» **Information shown**

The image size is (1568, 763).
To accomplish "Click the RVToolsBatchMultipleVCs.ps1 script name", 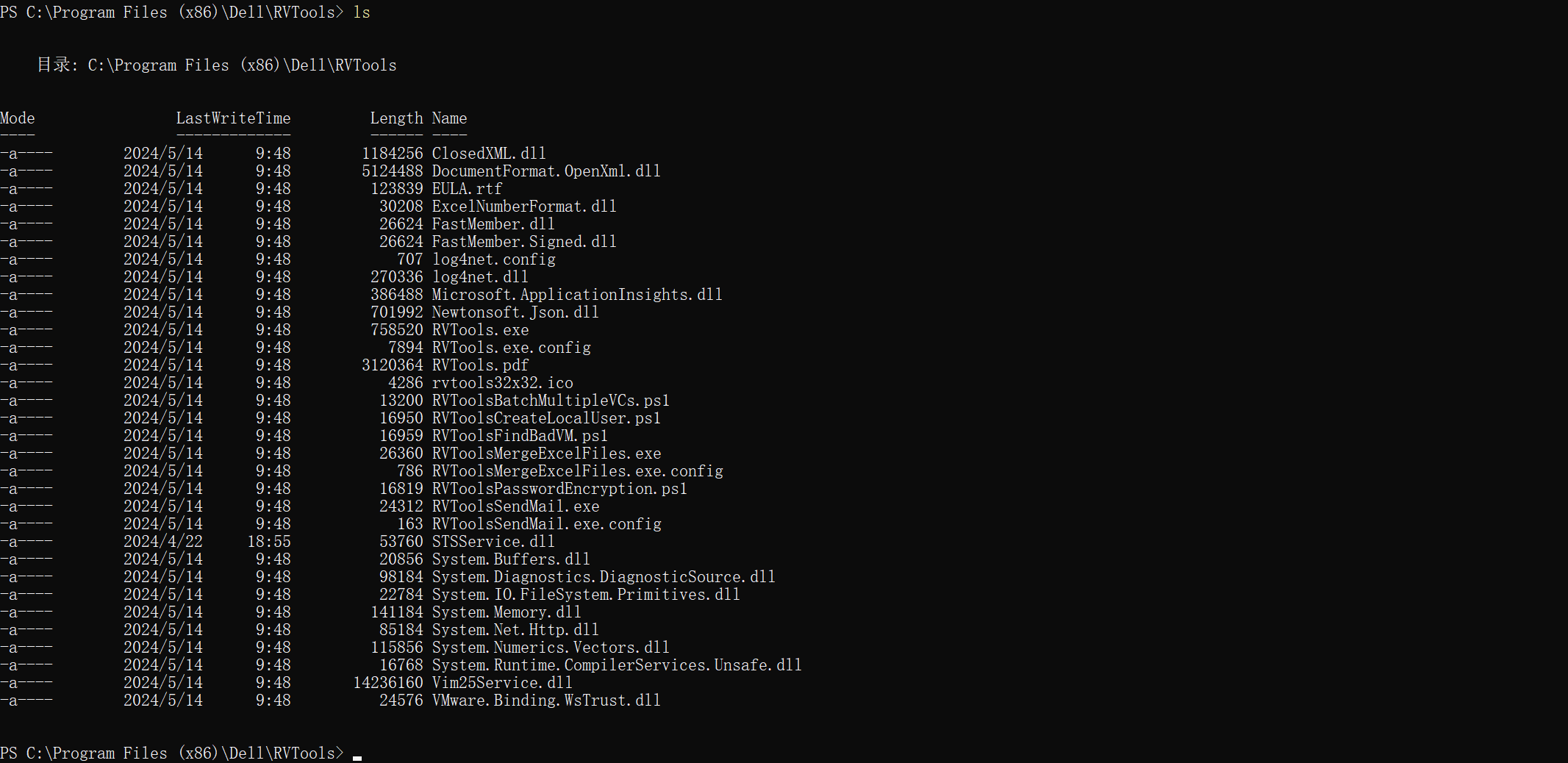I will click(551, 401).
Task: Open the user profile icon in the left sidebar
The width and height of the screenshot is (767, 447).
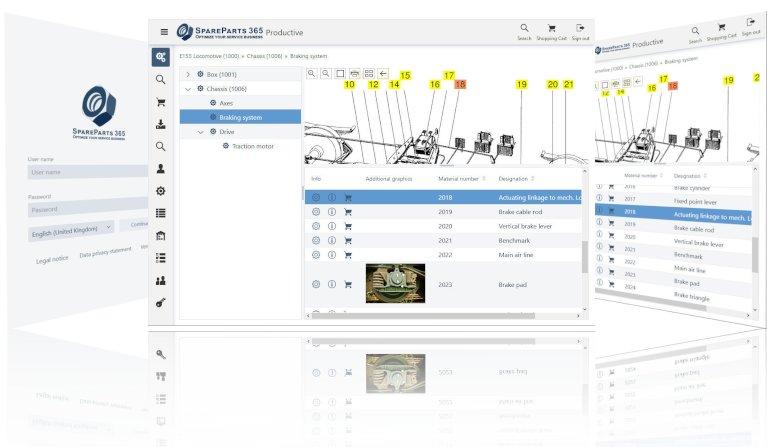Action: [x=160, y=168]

» **Given exercise**
Please pull out the lines of the records starting at the one containing "Task: Open the" and ending at the final line, copying them word for word and leaving out the pictures.

» **Exercise output**
Task: Open the user profile icon in the left sidebar
The width and height of the screenshot is (767, 447).
Action: [x=160, y=168]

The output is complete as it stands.